Although China’s official Covid deaths data are unreliable (more so than most countries’, I mean), there are good-quality excess deaths data from Hong Kong and Macao. These show no major upticks until March of 2021 in the case of Hong and December of 2021 in the case of Macao.
In addition, the New York Times tracked the number of obituaries published by several scholarly institutions: the Chinese Academy of Engineering, the Chinese Academy of Sciences, the Harbin Institute of Technology, and Peking University Health Science Center. All these show massive upticks in December of 2022, around the time China ended its zero-Covid policy.
Since none of the series shows an uptick before then, it is plausible that neither Beijing nor Harbin saw a major outbreak for the first three years of the pandemic.
Now, we already knew it was possible to contain the virus using a combination of lockdowns and border controls: Australia and New Zealand managed it until February/March of 2022. But China’s feat is altogether more impressive. Australia and New Zealand are both islands in the South Pacific, which had a head start on everyone else. China is the world’s largest country (by population), with 14 land borders. And it’s where the pandemic began!
Since China’s lockdown stopped Covid in its tracks, does this mean that lockdowns in Europe and America also had a large impact (even if they didn’t halt the virus completely)? I don’t think so. In fact, I still think their impact was small at best.
To begin with, China’s lockdown was far stricter. In Britain, we were still allowed to visit pharmacies and supermarkets, while ‘key workers’ went to work every day on public transport.
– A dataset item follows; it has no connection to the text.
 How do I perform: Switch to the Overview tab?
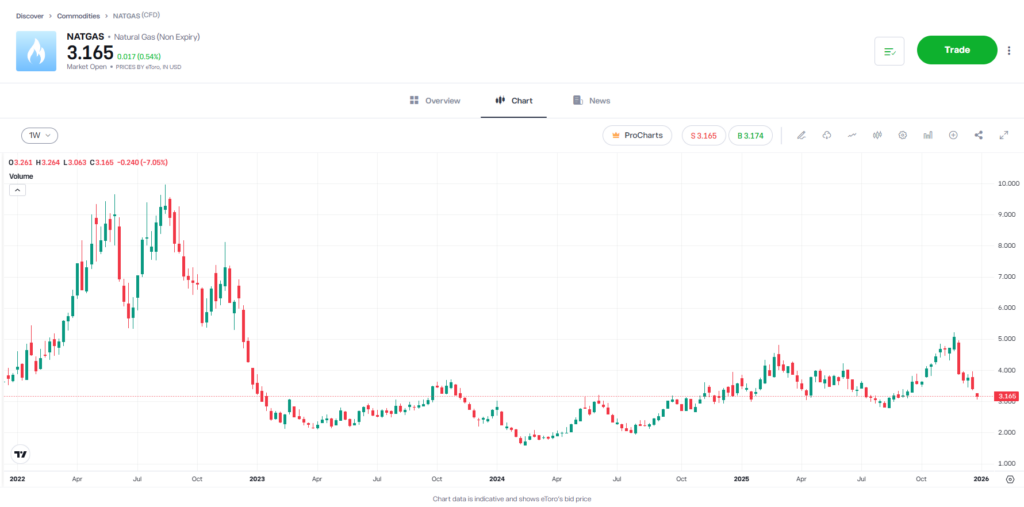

In China, people were sometimes locked in their homes for weeks at a time – with food and medicines delivered by Government workers, or even drones. And those suspected of having the virus were sent to makeshift ‘quarantine camps’. (This also happened in Australia.)
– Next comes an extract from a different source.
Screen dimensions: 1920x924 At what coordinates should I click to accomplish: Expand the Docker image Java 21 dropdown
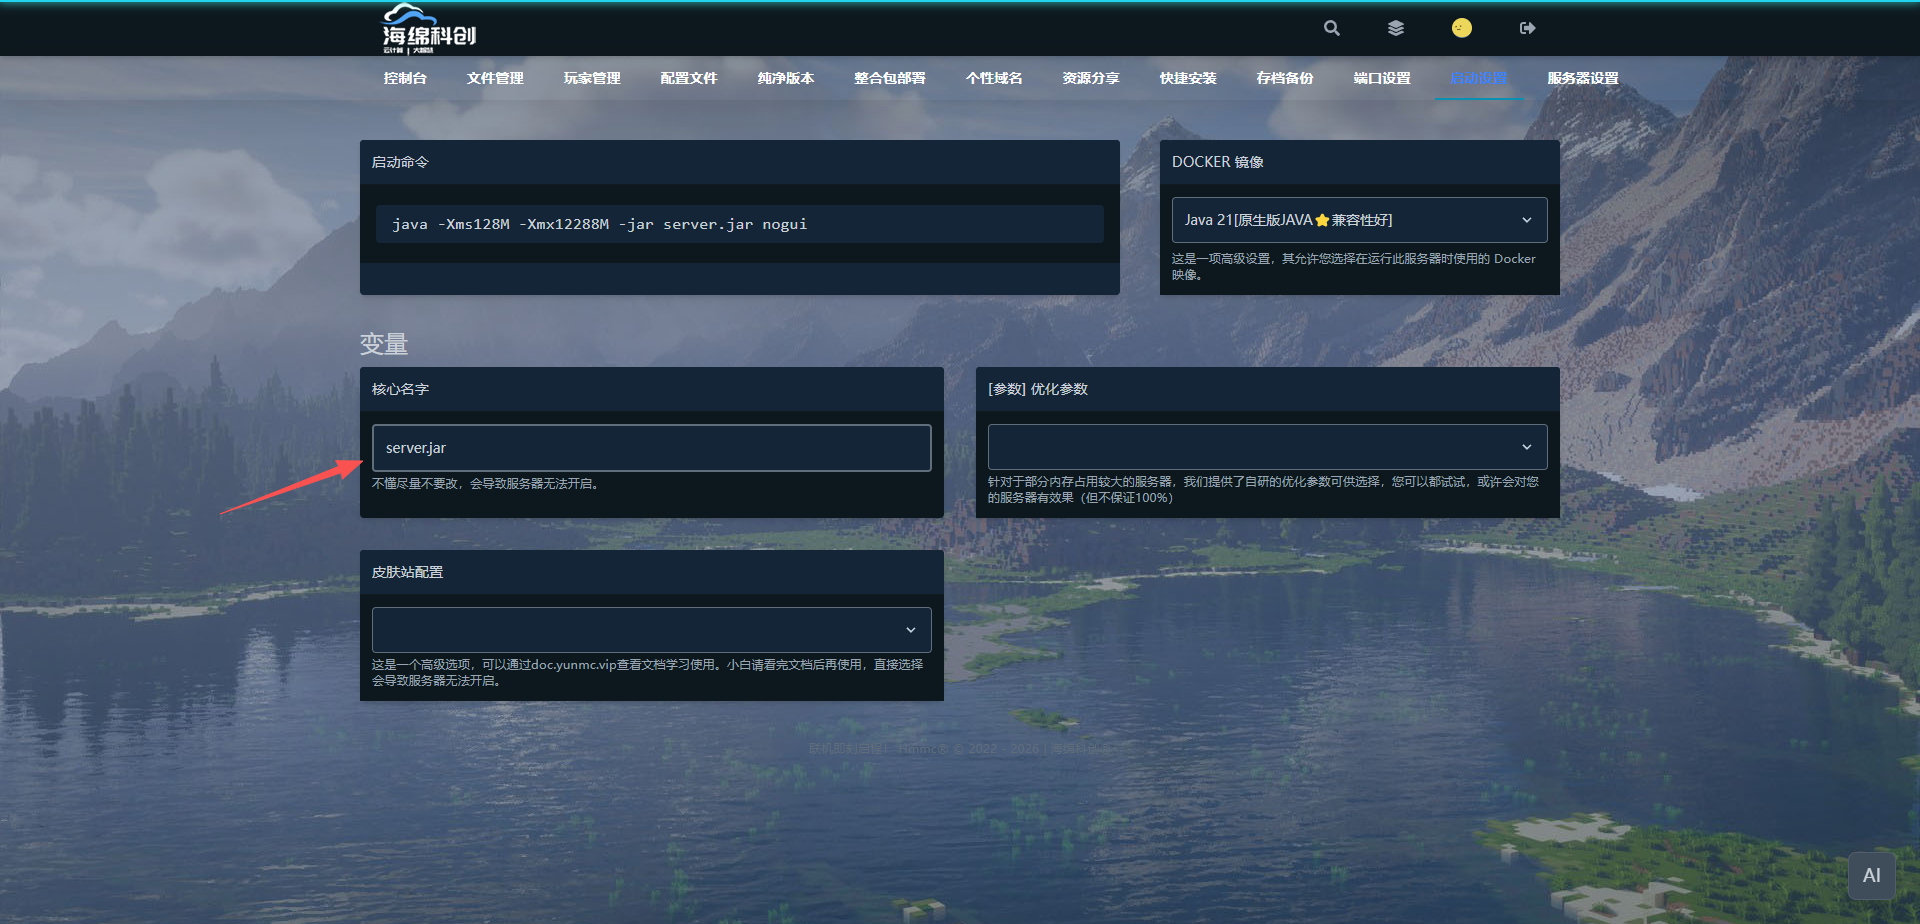point(1359,220)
Here’s what zero-Covid-advocate Jeremy Hunt said in July of 2020:
My sister lives in Beijing. And she flew back to Beijing in the middle of lockdown. And just to give you an idea of the contrast: she was escorted from the airport in Beijing to her home by Ministry of Health officials, and then put into her home for two weeks quarantine. The door was sealed, and she had a police car sitting outside her house periodically.
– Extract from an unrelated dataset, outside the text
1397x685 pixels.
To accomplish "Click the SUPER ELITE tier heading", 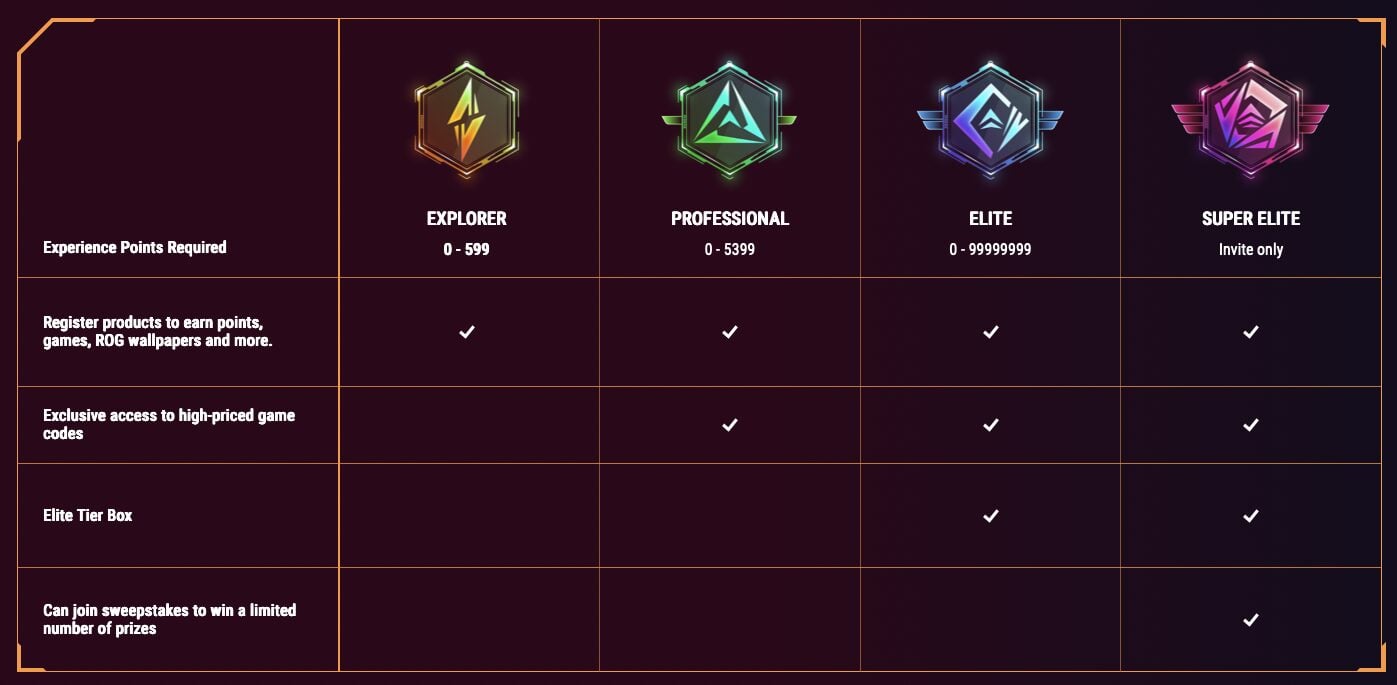I will pos(1250,219).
What’s more, there’s good reason to believe the effect of lockdown is not linear. In other words, there isn’t a one-to-one relationship between the strictness of lockdown and the number of deaths prevented; it either works (as in Australia, New Zealand, China and few other places) or it doesn’t.
Once the virus is sufficiently prevalent, people can easily pass it to one another at ‘concentration points’ like pharmacies and supermarkets. And once it gets into hospitals and care homes, the death rate becomes largely independent of the prevalence in the wider community.
If there was a one-to-one relationship between strictness and deaths prevented, we’d expect to see much higher death rates in those places that eschewed lockdown – like Sweden, Japan and South Dakota. But that’s just not what the data show. In fact, Sweden and Japan are two of best performing countries.
Here’s how I’d interpret the evidence: when prevalence was relatively low, countries had a shot at containing Covid, so long as there were strict border controls in place. But once prevalence reached a critical level, there was little they could have done beyond ‘focused protection’ of the vulnerable – which is arguably what they should have done all along.